Description of the task:
Look through the records and copy each line that has "computer" in it.

Stored records:
────────────────────────────────────────

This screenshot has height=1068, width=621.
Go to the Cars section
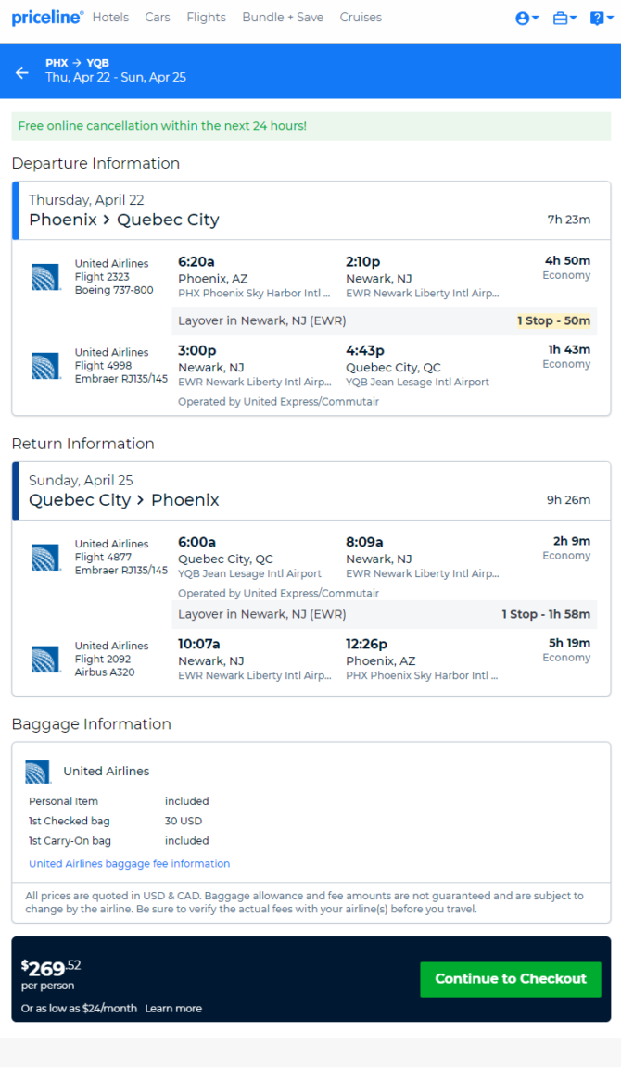point(158,18)
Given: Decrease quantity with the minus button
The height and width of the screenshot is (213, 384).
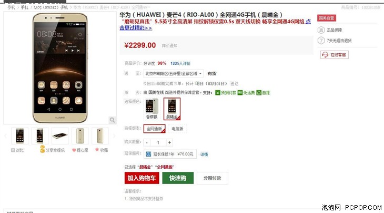Looking at the screenshot, I should tap(147, 142).
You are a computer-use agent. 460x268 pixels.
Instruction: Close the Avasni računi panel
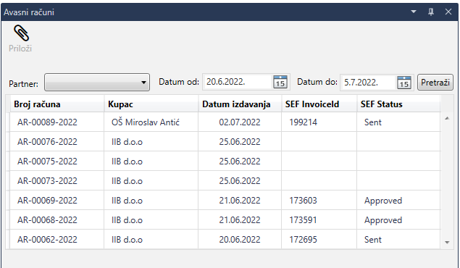tap(448, 12)
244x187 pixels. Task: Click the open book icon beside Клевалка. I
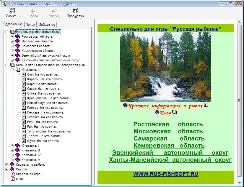(x=18, y=70)
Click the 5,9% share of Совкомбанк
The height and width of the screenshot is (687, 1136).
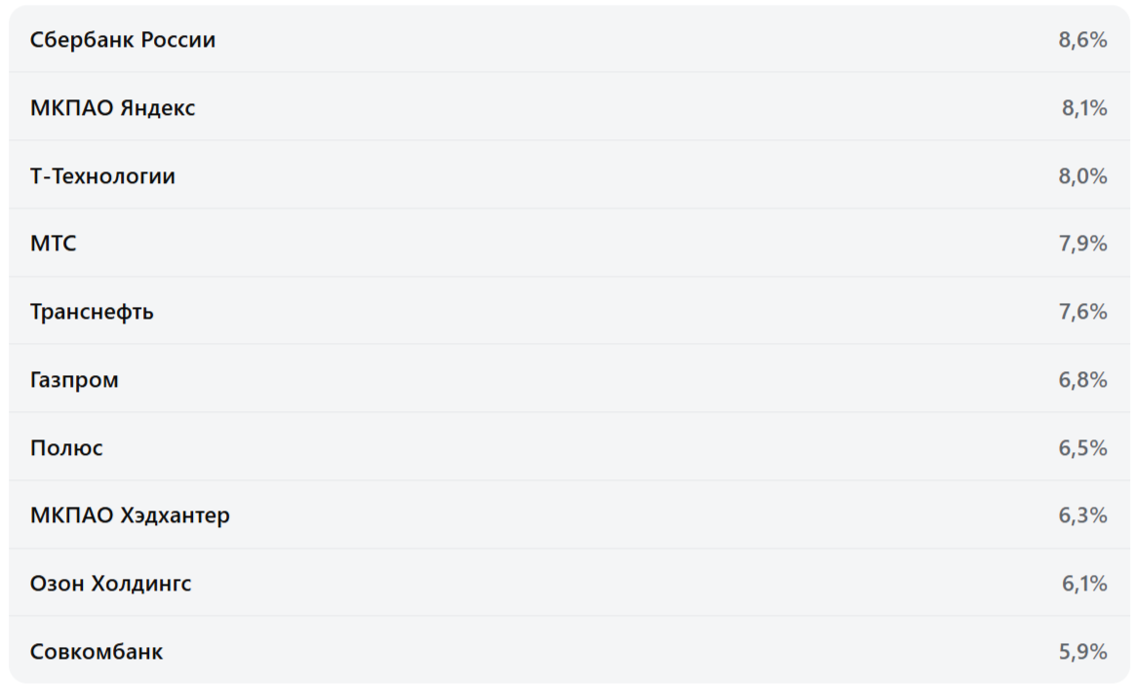[x=1082, y=652]
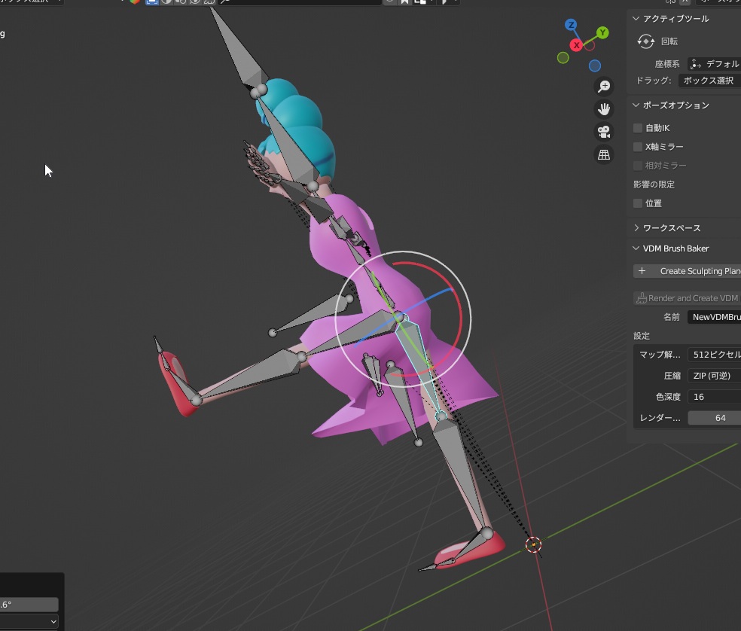
Task: Click the pan view hand icon
Action: click(x=603, y=109)
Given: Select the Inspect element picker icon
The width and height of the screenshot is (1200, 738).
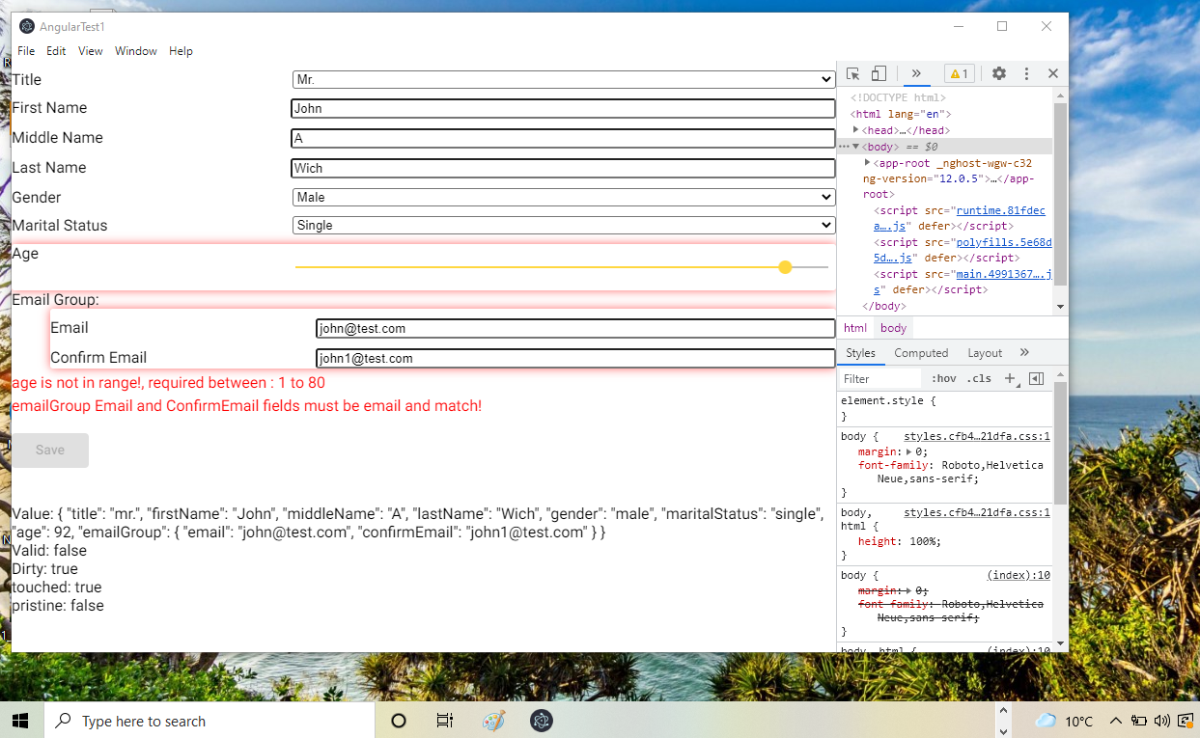Looking at the screenshot, I should 852,73.
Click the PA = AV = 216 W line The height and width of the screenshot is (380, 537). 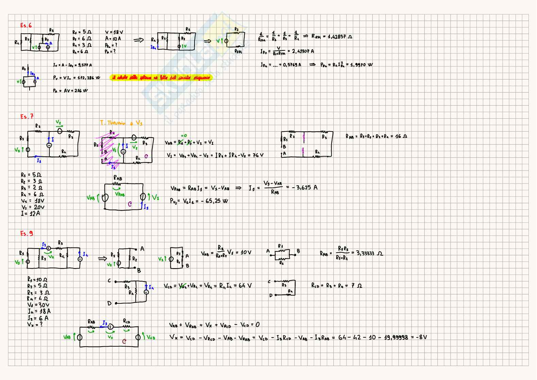click(x=70, y=91)
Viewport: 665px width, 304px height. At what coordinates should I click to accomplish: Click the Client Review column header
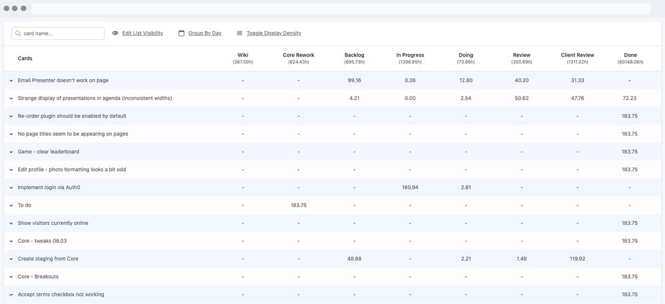577,58
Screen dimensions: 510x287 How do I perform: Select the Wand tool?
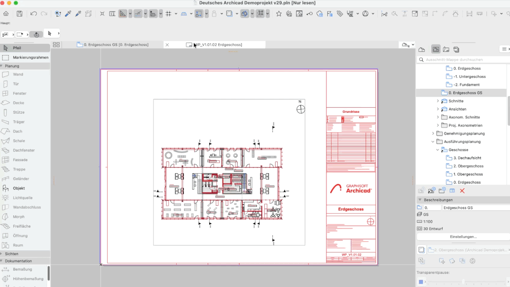pos(18,75)
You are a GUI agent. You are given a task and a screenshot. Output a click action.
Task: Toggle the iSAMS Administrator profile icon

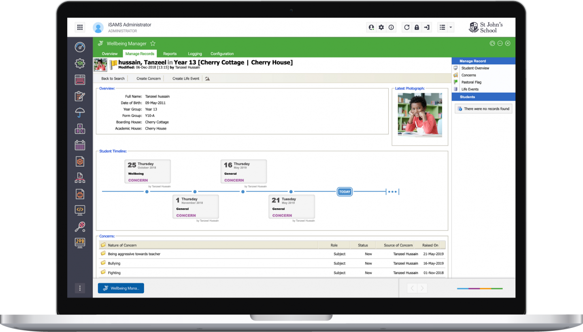click(98, 27)
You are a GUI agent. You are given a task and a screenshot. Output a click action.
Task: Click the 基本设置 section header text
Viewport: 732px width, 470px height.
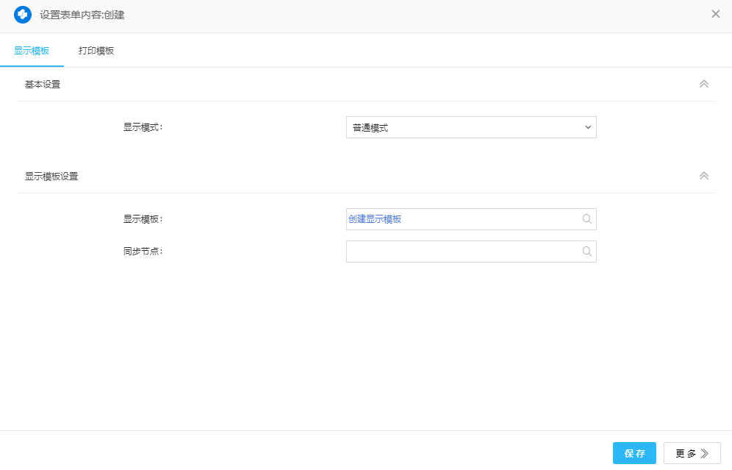click(x=43, y=85)
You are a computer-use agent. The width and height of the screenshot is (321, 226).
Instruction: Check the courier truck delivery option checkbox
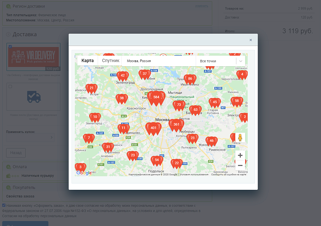tap(10, 87)
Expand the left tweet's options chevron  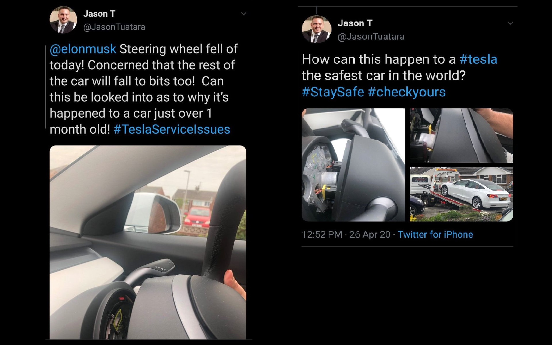coord(244,14)
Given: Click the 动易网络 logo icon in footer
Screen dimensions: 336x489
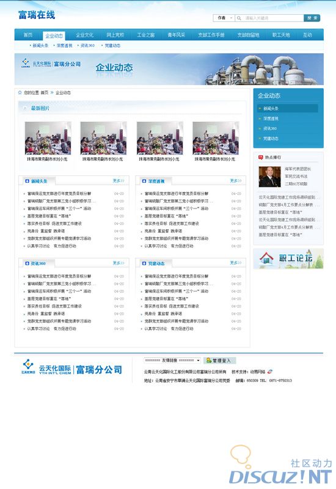Looking at the screenshot, I should (269, 372).
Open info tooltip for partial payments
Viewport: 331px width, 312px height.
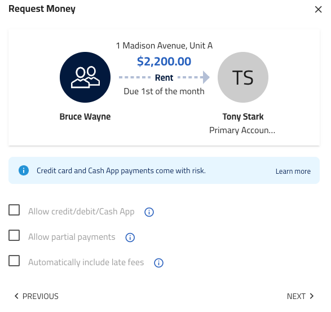pyautogui.click(x=130, y=237)
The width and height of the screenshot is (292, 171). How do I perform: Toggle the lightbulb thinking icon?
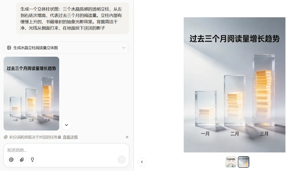pyautogui.click(x=32, y=160)
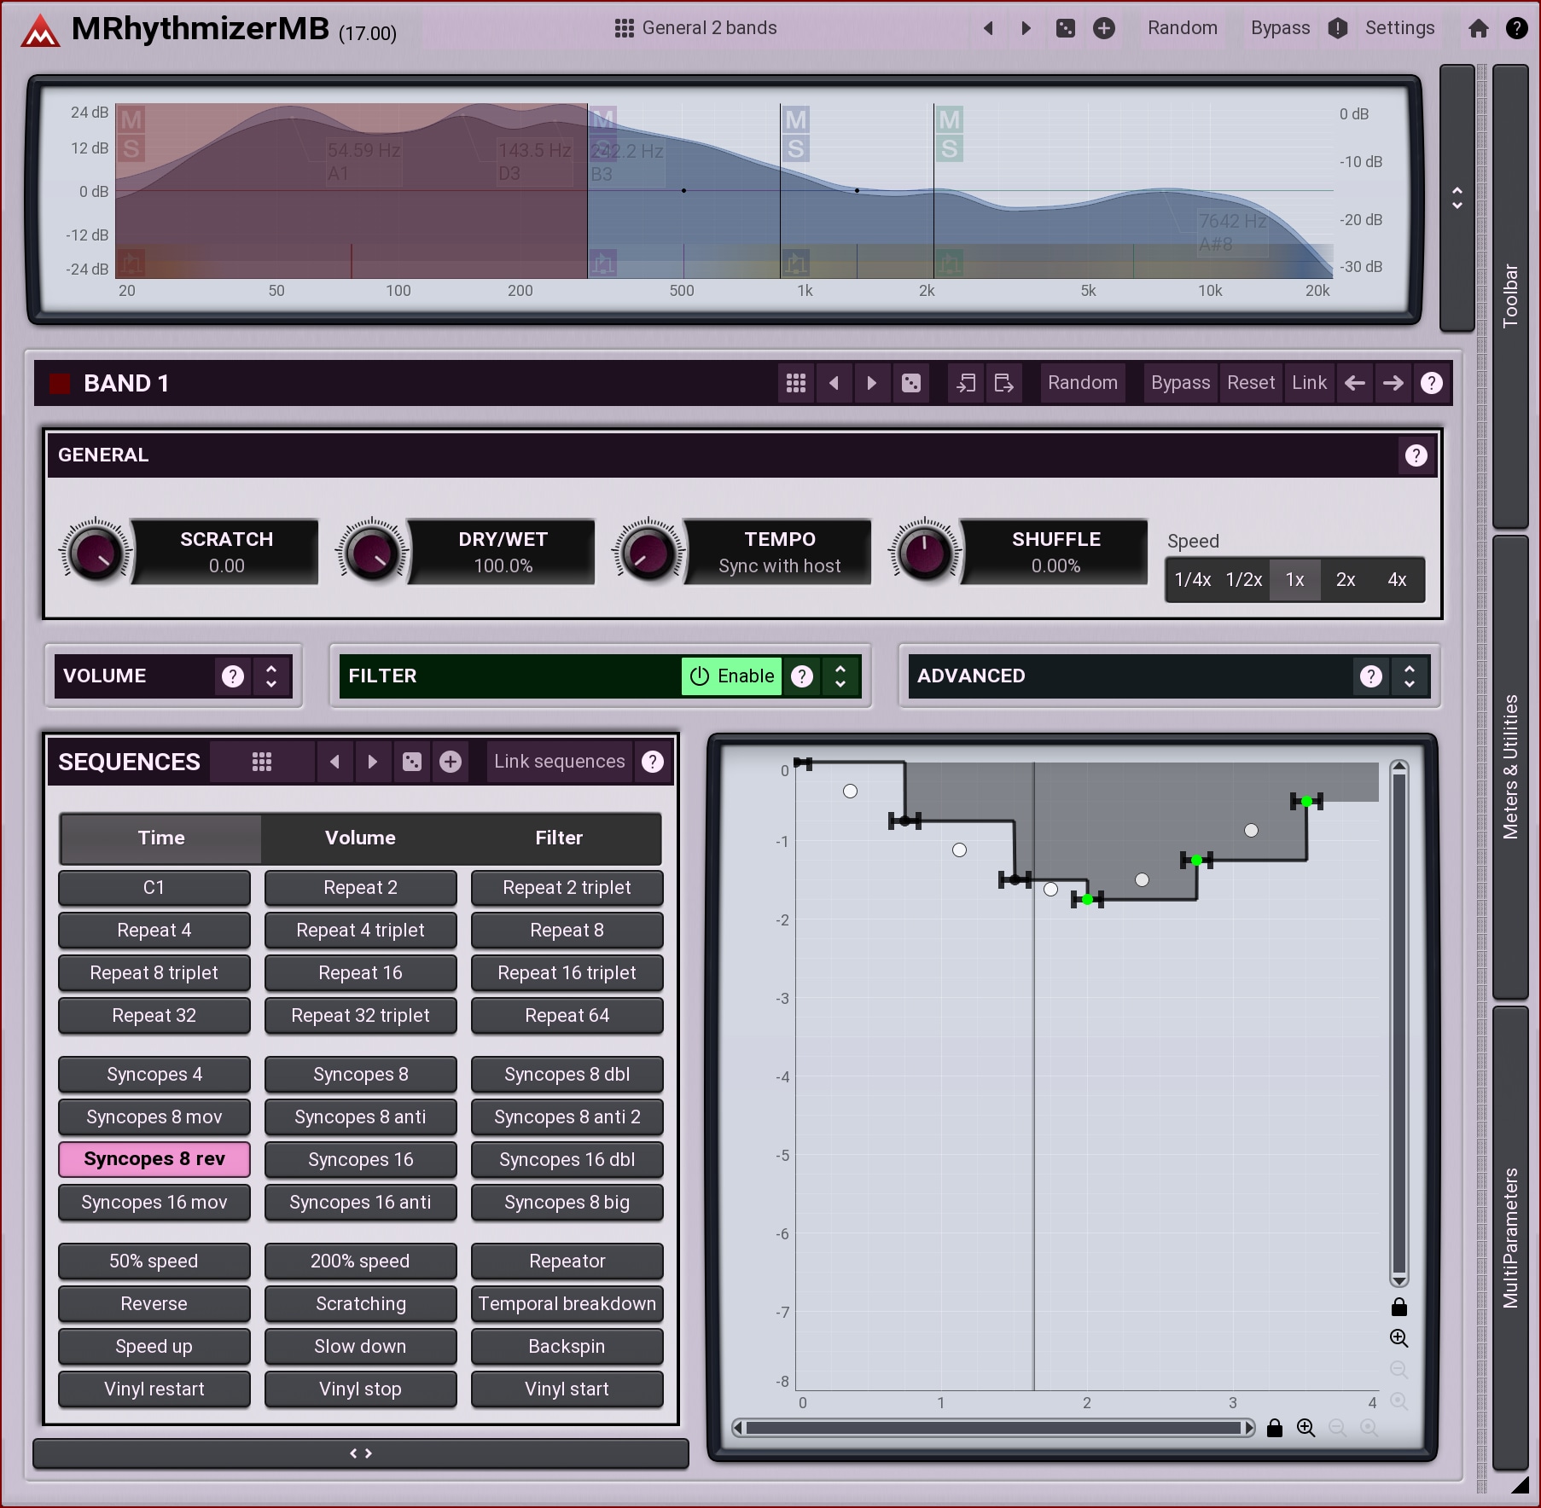
Task: Switch to the Volume sequences tab
Action: 360,838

────────────────────────────────────────

Solution below:
You are a computer-use agent. 460x268 pixels.
You are a computer-use agent. The width and height of the screenshot is (321, 226).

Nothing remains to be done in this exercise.